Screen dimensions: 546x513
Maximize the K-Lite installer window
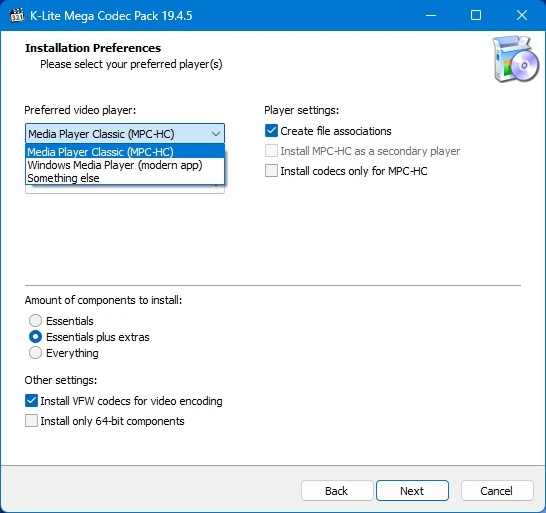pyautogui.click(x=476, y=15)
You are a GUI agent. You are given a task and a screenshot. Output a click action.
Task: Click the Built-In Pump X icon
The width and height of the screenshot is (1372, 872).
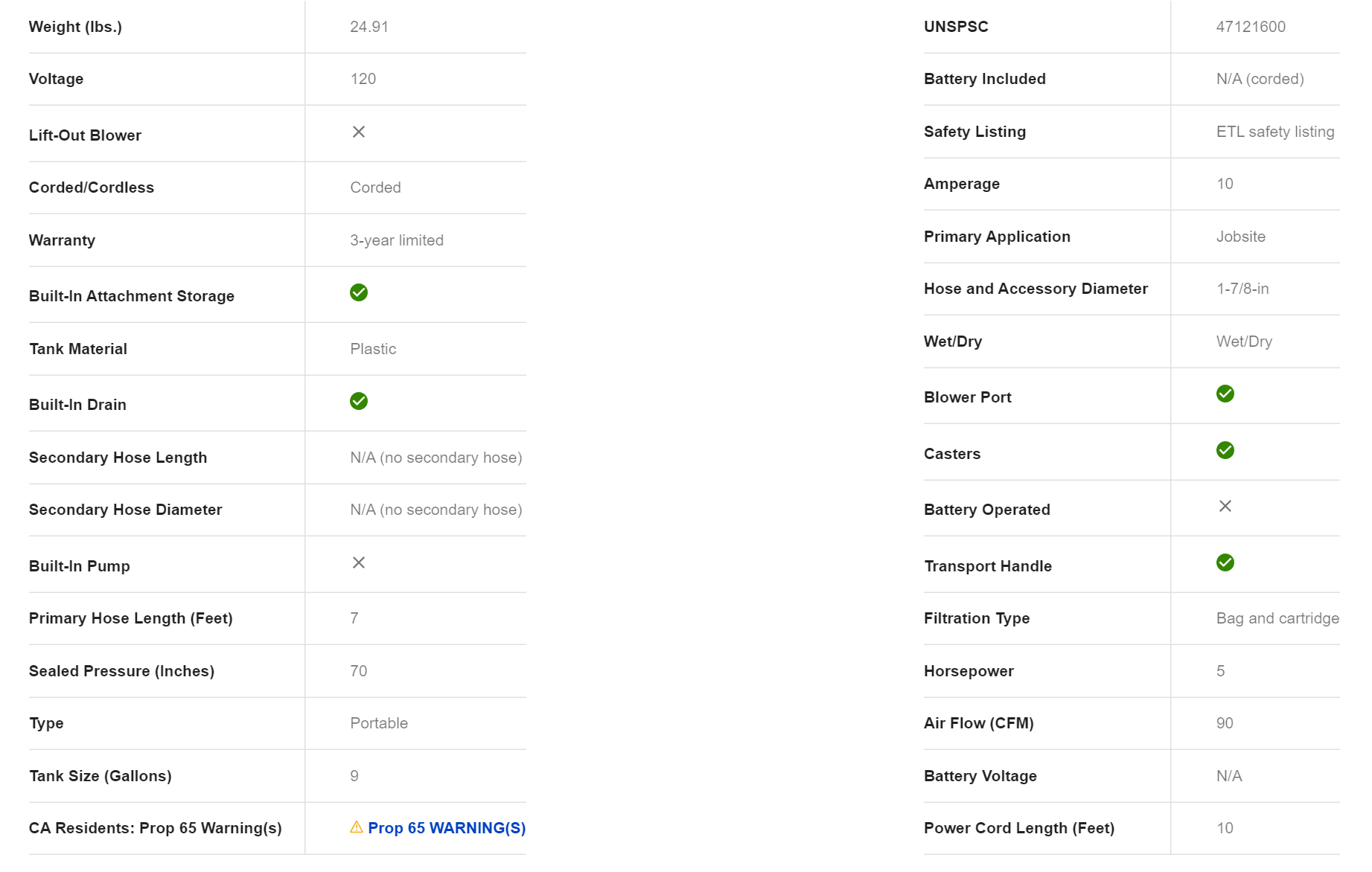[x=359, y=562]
════════
# GOAL:
Set down the text of every row above verbatim, line for line, omitting the pictures.

# ANSWER TO THE PROBLEM:
Screen dimensions: 546x513
Maximize the K-Lite installer window
pyautogui.click(x=476, y=15)
You are a GUI agent. You are given a task and a screenshot. Output a click action.
Task: Click the Built-In Pump X icon
The width and height of the screenshot is (1372, 872).
[x=359, y=562]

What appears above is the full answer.